Global abortion data released earlier this year by the New York-based Guttmacher Institute, a research and policy organisation committed to advancing sexual and reproductive health and rights (SRHR), was very concerning. The report, Abortion Worldwide: Uneven Progress and Unequal Access, found that unsafe abortions occurred overwhelmingly in developing regions, where countries that highly restrict abortion are concentrated. But even where abortion is broadly legal, inadequate provision of affordable services can limit access to safe services, and persistent stigma makes providers reluctant to offer abortions, forcing young girls and women to “prioritise secrecy over safety.”
This year has been a critical juncture in the fight for abortion rights. On May 26th, the Irish people overwhelmingly voted to overturn the abortion ban. Irish women working and living abroad returned home to take part in the referendum to ensure they are able to exercise the full range of choices and decision-making around motherhood. In August, Argentina saw narrow votes for and against legalising abortion at the lower and upper houses. South Korea is also looking to review its abortion ban from the 1950s. In July, a 15-year-old Indonesian girl, who was raped and impregnated by her brother, was sentenced to six months jail for having an abortion beyond the legal time limits. Indonesia’s law is highly restrictive, and only available for cases of rape and incest, and to save the life of the mother. But abortions must be performed within six weeks of pregnancy – an incredibly short window as many may not even realise they are pregnant. Her jail term was overturned after protests by women’s rights, human rights and SRHR activists.

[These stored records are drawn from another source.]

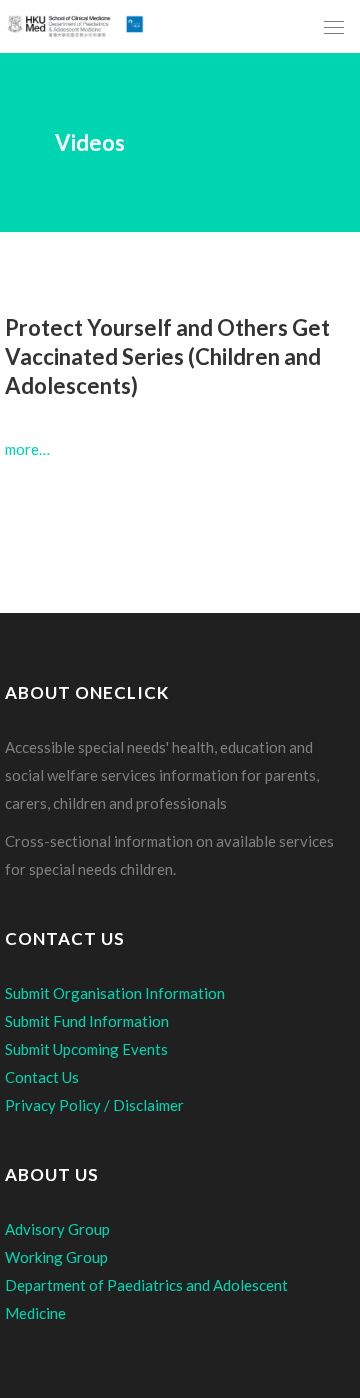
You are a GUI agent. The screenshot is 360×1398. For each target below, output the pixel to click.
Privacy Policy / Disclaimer (94, 1105)
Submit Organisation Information (115, 993)
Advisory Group (57, 1229)
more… (27, 449)
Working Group (56, 1257)
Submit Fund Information (87, 1021)
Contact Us (42, 1077)
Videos (90, 142)
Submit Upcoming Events (86, 1049)
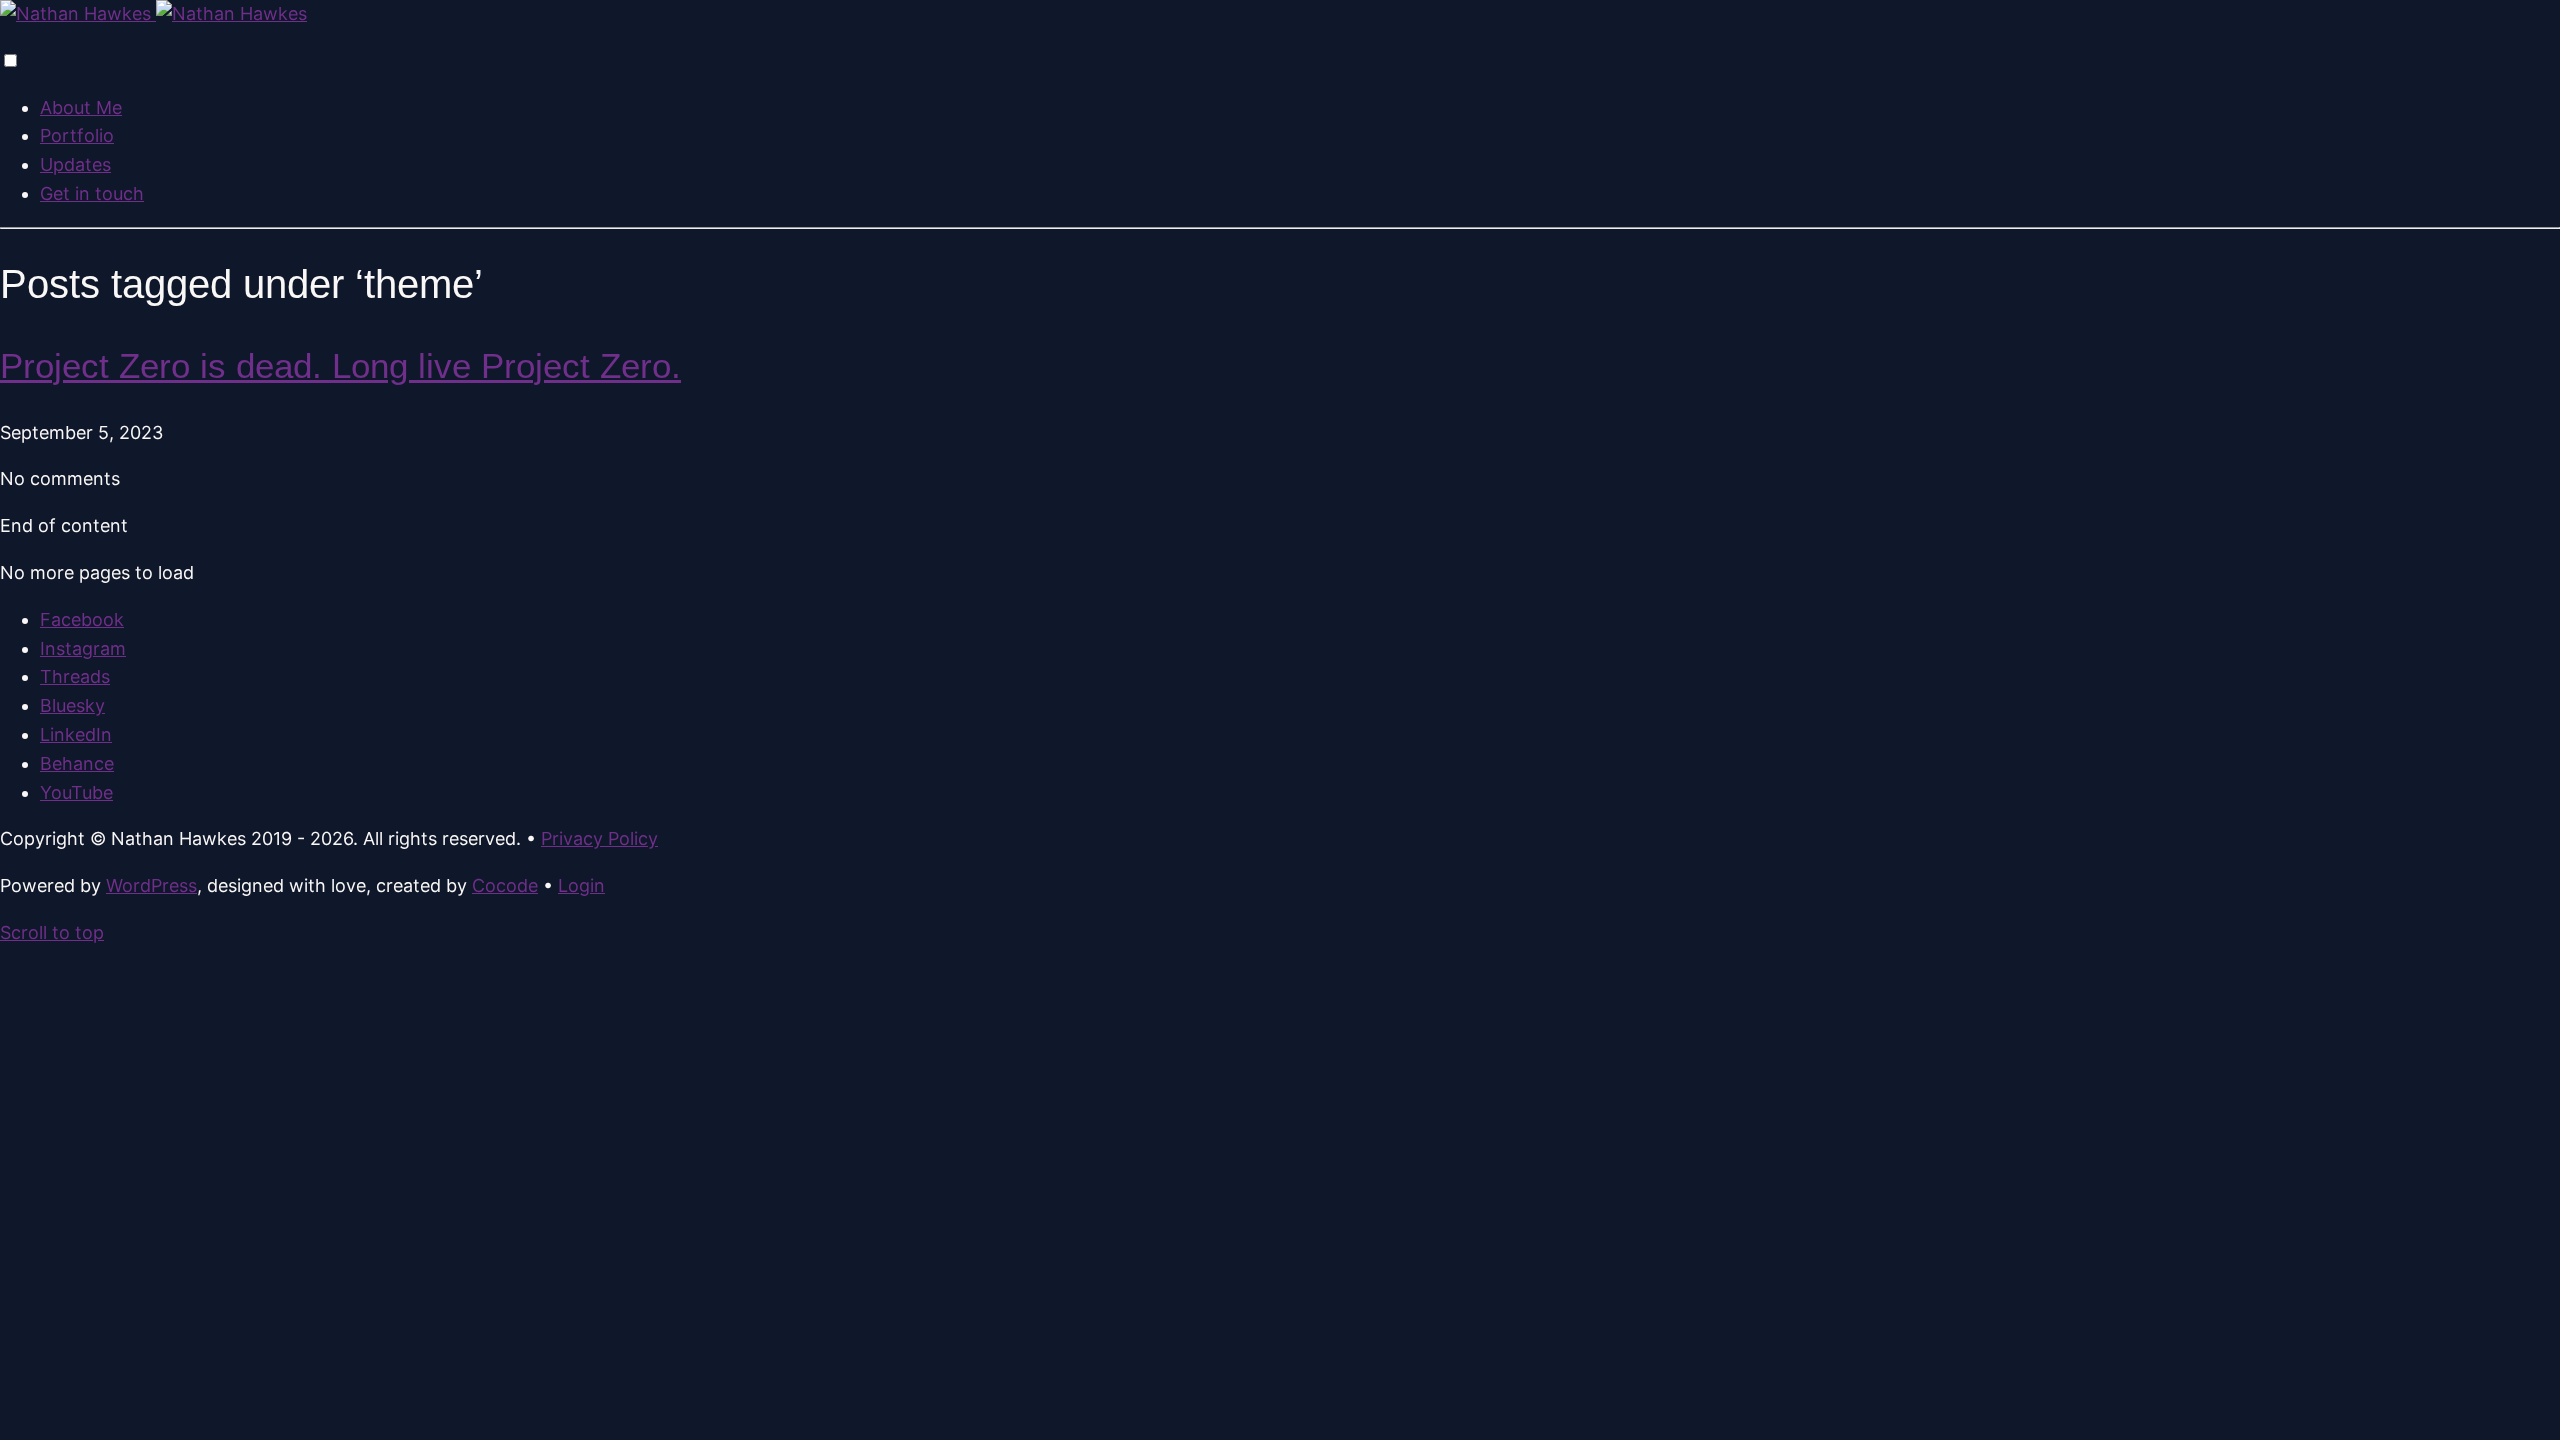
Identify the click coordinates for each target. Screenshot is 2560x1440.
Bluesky (72, 705)
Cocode (505, 885)
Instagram (83, 648)
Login (581, 885)
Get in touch (92, 193)
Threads (75, 676)
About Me (81, 107)
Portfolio (77, 135)
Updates (75, 164)
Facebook (82, 619)
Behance (77, 763)
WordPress (151, 885)
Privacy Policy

The right to safe abortion is a fundamental human right which needs to be fought for. It is because in this particular right that unqualified recognition of women’s agency, decision-making power, and bodily integrity lies. That she is owner of her body and sexual and reproductive capacity, and not others: the State, her husband or her partner, or her unborn child. The right to safe abortion is inalienable from the right to sexual consent, the right to sexuality, which is separate from marriage and reproduction, the right to choose and marry a partner, the right to decide the number and spacing of children and the right to choose motherhood – all of which help define women’s bodily autonomy, bodily integrity and equality. The fight for abortion rights and safe abortion will never end.
Sivananthi Thanenthiran is the executive director of the Asian-Pacific Resource and Research Centre for Women (ARROW), a regional NGO based in Malaysia championing sexual and reproductive health and rights.